Prime Minister Hubert Minnis said on Saturday that 73,000 residents and 21,000 homes would be affected. Moving west slowly, Dorian was expected to slow to a crawl as it passed over the Bahamas, a region that prides itself in withstanding powerful storms.

But the storm brings greater dangers than most.

“A prolonged period of life-threatening storm surge, devastating hurricane -force winds and heavy rains are capable of producing life-threatening flash floods,” the National Hurricane Center said.

Meteorologists warned of a storm surge that would raise water levels as much as 15 feet to 20 feet above normal and deliver more than two feet of rainfall in some areas.

“We will pray and hope for the best but plan for the worst,” Michael Pintard, the Bahamian minister of agriculture, said in a text message on Saturday evening.

Residents hunkered down in schools, churches and other emergency shelters, but there was concern that some would try to brave the storm in their homes.

Frankie Fleuridor, an activist who works with the Haitian community in Marsh Harbour on Great Abaco was worried that not everybody would be able to leave. “Some people are saying that they’re not going to go because they have nowhere to go,” he said on Saturday.

“It’s tough for people in the shantytowns,” he said. Their plywood houses are not built to withstand hurricane-force winds and are vulnerable to flooding. He said that he had rented hotel rooms for the most vulnerable, but could not afford to do more. “I’m maxed out,” he said.

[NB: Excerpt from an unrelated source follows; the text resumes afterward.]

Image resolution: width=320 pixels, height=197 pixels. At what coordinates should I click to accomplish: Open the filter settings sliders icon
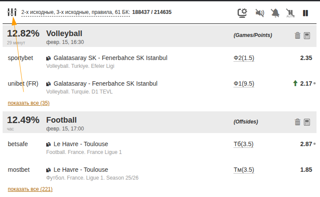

Mr. Minnis, the prime minister, warned residents of the most vulnerable regions on Friday to move to higher ground, but The Nassau Guardian reported on Saturday that some residents on Sweeting Cay, a fishing village on the eastern side of Grand Bahama Island, were stranded and calling for help.

Mr. Pintard, the agriculture minister, crisscrossed Grand Bahama Island on Saturday in a last-minute effort to help to residents. Many homes are still damaged from Hurricane Matthew, which hit the island two years ago. He brought a team of workers to nail plywood on roofs, windows and doors.

He said he was concerned that many of the damaged homes would face “tremendous rain downpour and hurricane-force winds,” and that there was a shortage of both labor and plywood to prepare.

The storm’s slow pace and the low-lying islands’ vulnerability to flooding added to those concerns.

Thousands of people were at risk of losing their homes — which is their “life’s investment,” he said, adding that “catastrophic damage” would close businesses and eliminate jobs, “which we are ill prepared for.”